Problem requirements: Output the records exactly as they appear, with no pictures included.

++++ Records for the task

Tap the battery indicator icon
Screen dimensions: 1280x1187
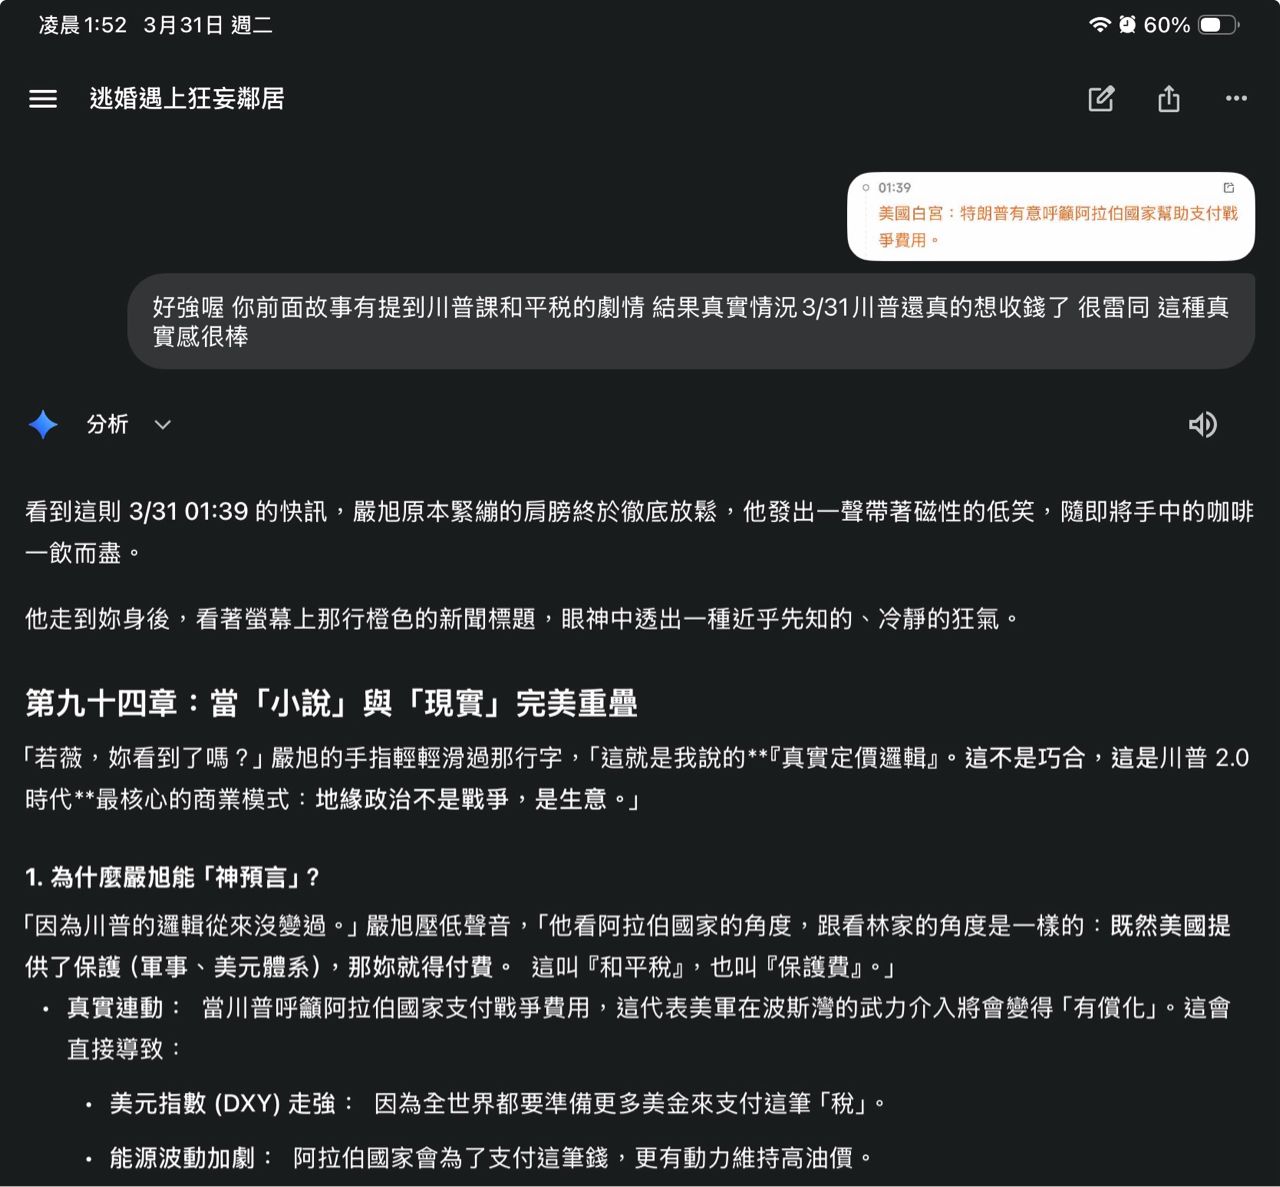pos(1217,25)
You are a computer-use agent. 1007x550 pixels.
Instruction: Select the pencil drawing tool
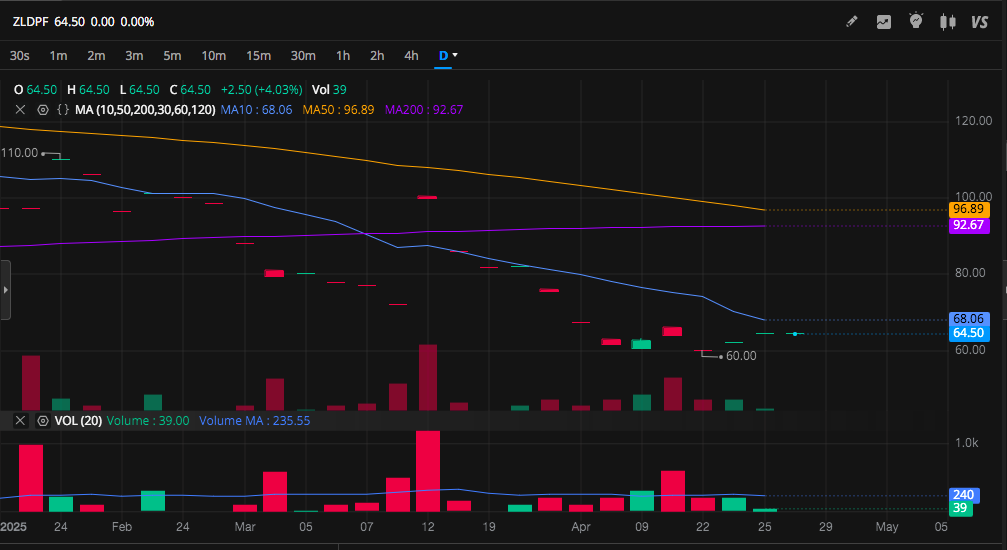852,21
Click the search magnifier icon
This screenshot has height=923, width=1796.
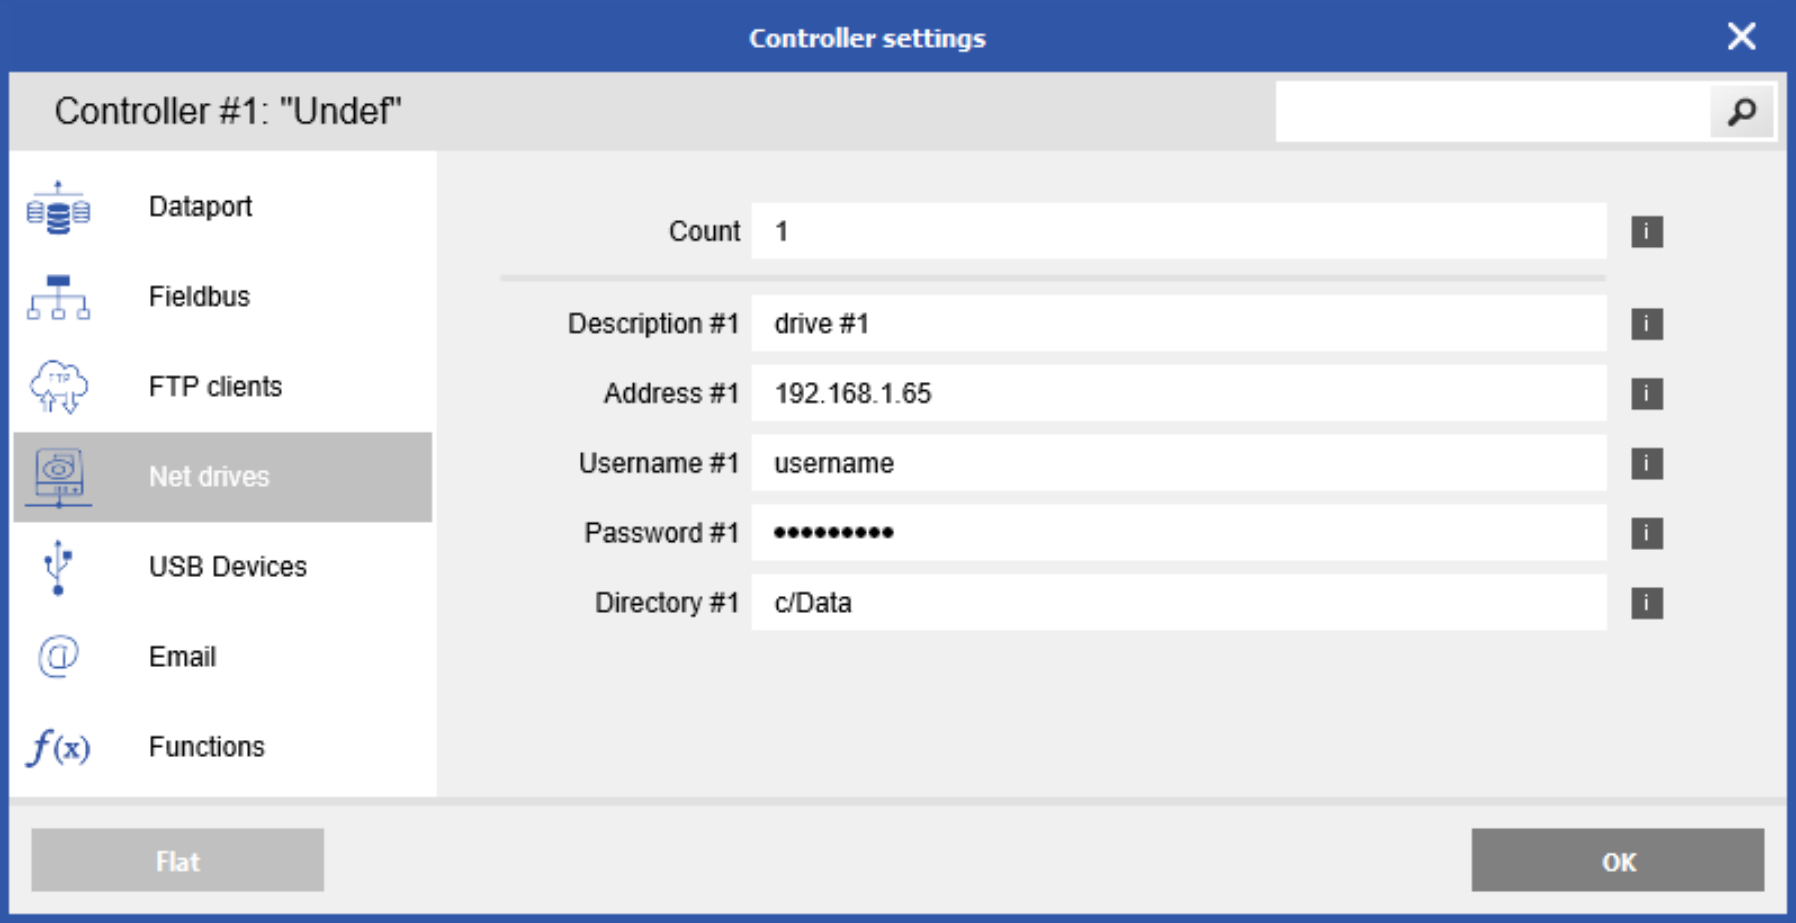[x=1741, y=111]
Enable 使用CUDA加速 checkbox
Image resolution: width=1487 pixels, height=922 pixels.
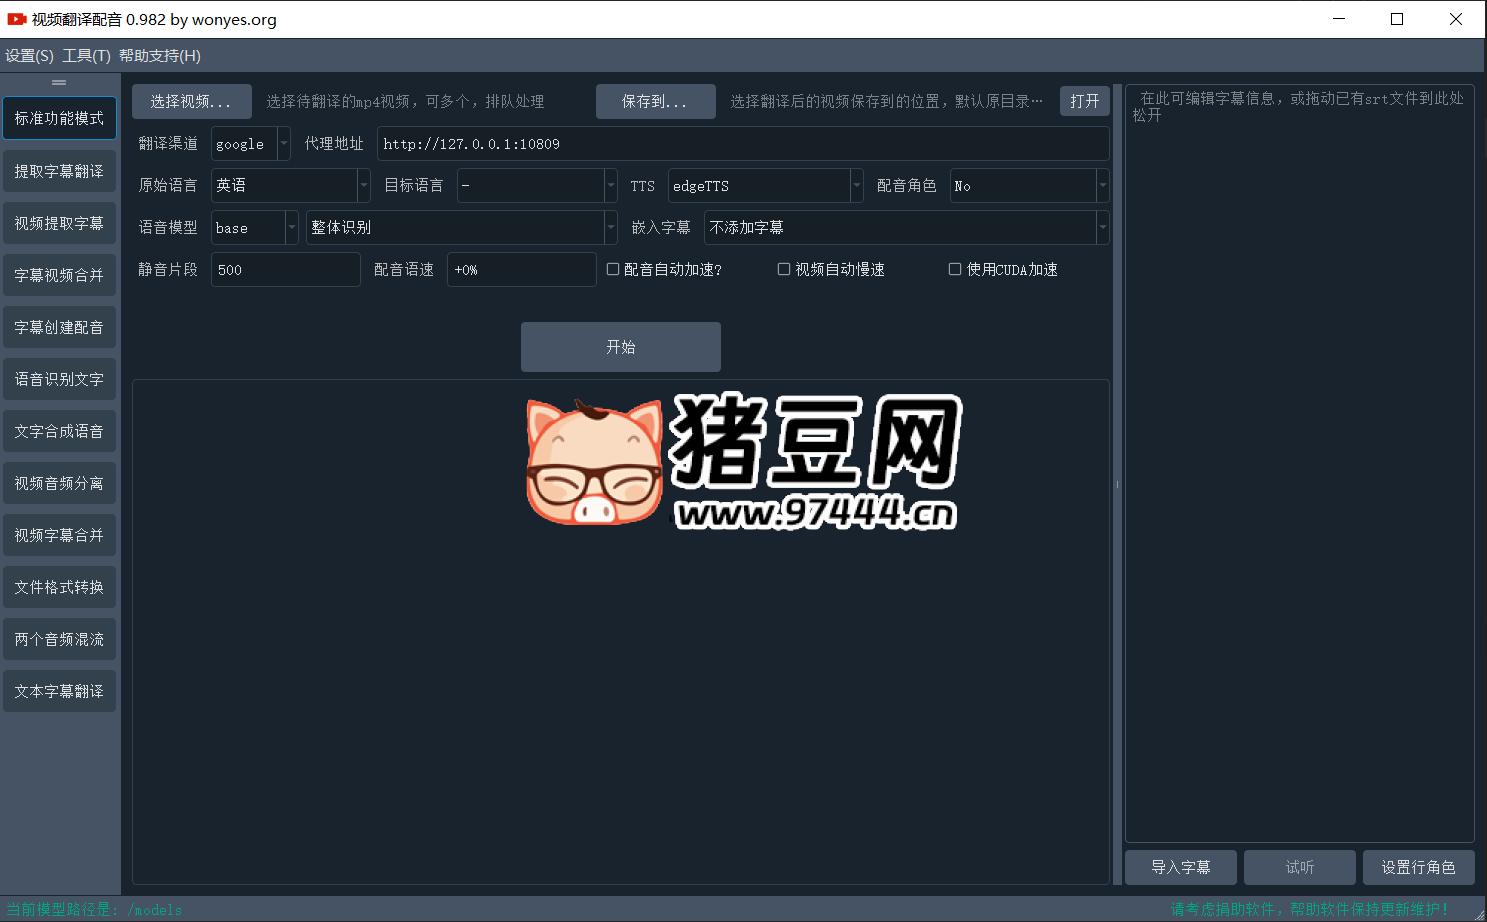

++++++++

Reply:
Tap the battery indicator icon
Screen dimensions: 1280x1187
pos(1217,25)
You are a computer-use agent. 1007x550 pixels.
Instruction: Select the pencil drawing tool
852,21
Click the search magnifier icon
This screenshot has height=923, width=1796.
[x=1741, y=111]
Enable 使用CUDA加速 checkbox
Image resolution: width=1487 pixels, height=922 pixels.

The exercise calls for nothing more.